The ACHM Board Approves Creation of the ACHM Research Foundation
As early as 2004, the American College of Hyperbaric Medicine (ACHM) began to receive numerous notifications from its membership that several national insurance carriers had determined that hyperbaric oxygen therapy (HBOT) for radiation necrosis would be categorized as experimental/investigational and subsequently resulted in denial of submitted claims. The results of these determinations, if left unchallenged, would have eliminated the use of HBOT for patients with radiation injuries. Thanks to the ACHM and funding from the Kindwall Foundation which allowed ACHM to create radiation registry. We are at same crossroads at the present time as insurance companies look at resource utilization and value-based care. It is imperative for societies like ours to encourage its members to do research not only to look at the value of HBOT for existing indications and to find out if there is evidence to support its use in other widespread conditions where HBOT might be useful.

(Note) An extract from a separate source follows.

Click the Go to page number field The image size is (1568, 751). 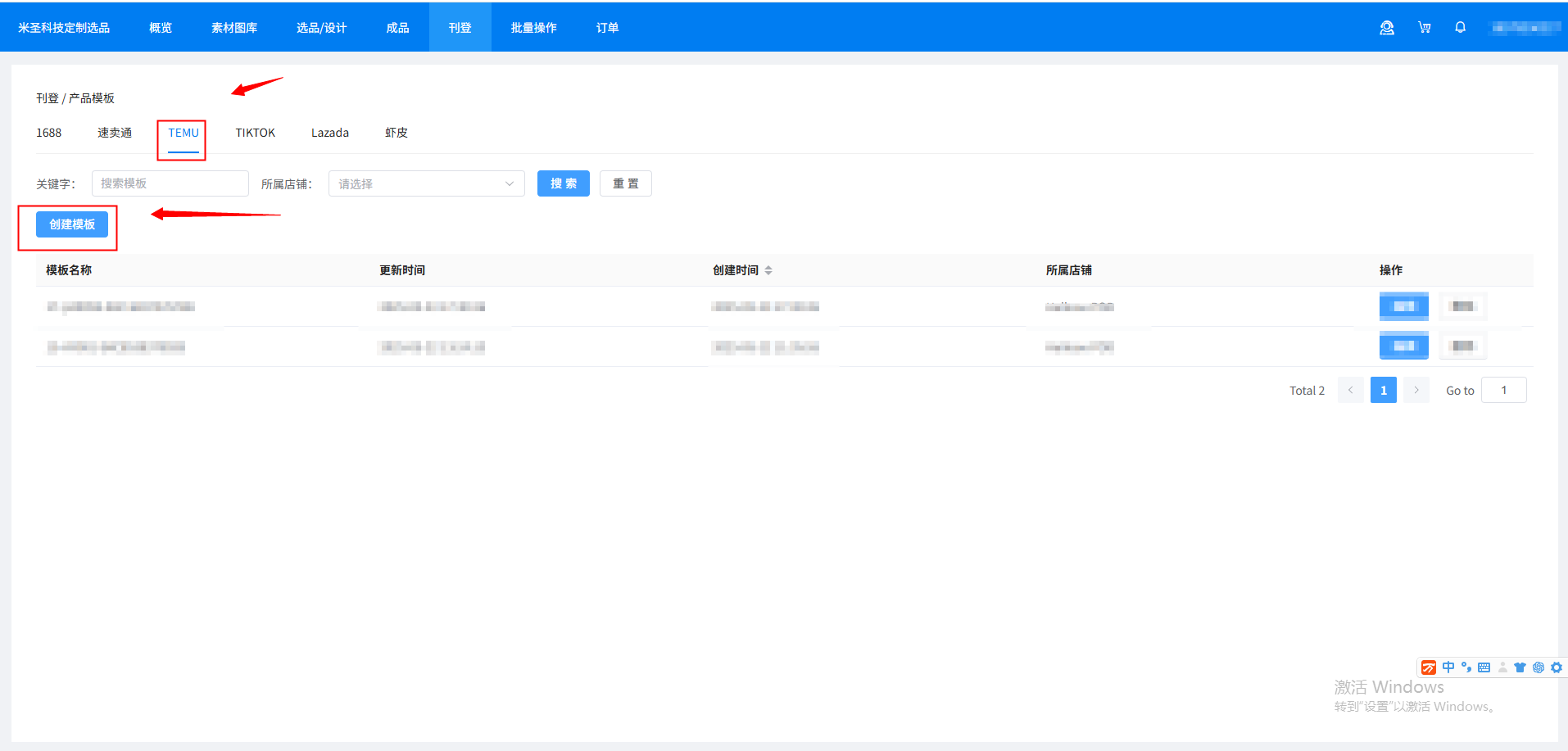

The ACHM board is passionate about supporting research to develop more evidence on existing indications and to look at other potential new indications where there is a lot of global anecdotal evidence but not enough data to support its routine use. For example, use of HBO therapy for Ulcerative Colitis or Crohn’s disease. There was a recent abstract presented by Dulai PS et al, which clearly shows that HBOT can be useful and is a cost-effective therapy for the patients with ulcerative colitis but rightly concluded that further studies were needed. Traditional treatment for patients with ulcerative colitis is biological therapy. We want to know if patients with ulcerative colitis will benefit from HBOT as an adjunct to biological therapy, as biological therapy is a extremely costly treatment. We also want to know if we can start HBOT before starting biological therapy which again needs more research.
Many hyperbaric medicine physicians have seen the beneficial effect of HBOT in patients with pyoderma gangrenosum, but these patients are not able to get HBOT because of lack of evidence and most insurance carriers consider HBOT in such cases to be experimental and therefore are non-reimbursable. TBI studies are going on right now and there are several studies already published on this subject with considerable interest. Stroke is another indication where HBOT might be useful but we need to work together to develop evidence. As HBOT is not funded by pharmaceutical companies, it will be our duty to support the research foundation which would focus completely on HBO therapy research.
Our board members are committed to work for HBO therapy and to develop its science. I encourage each one of you to donate generously for this cause.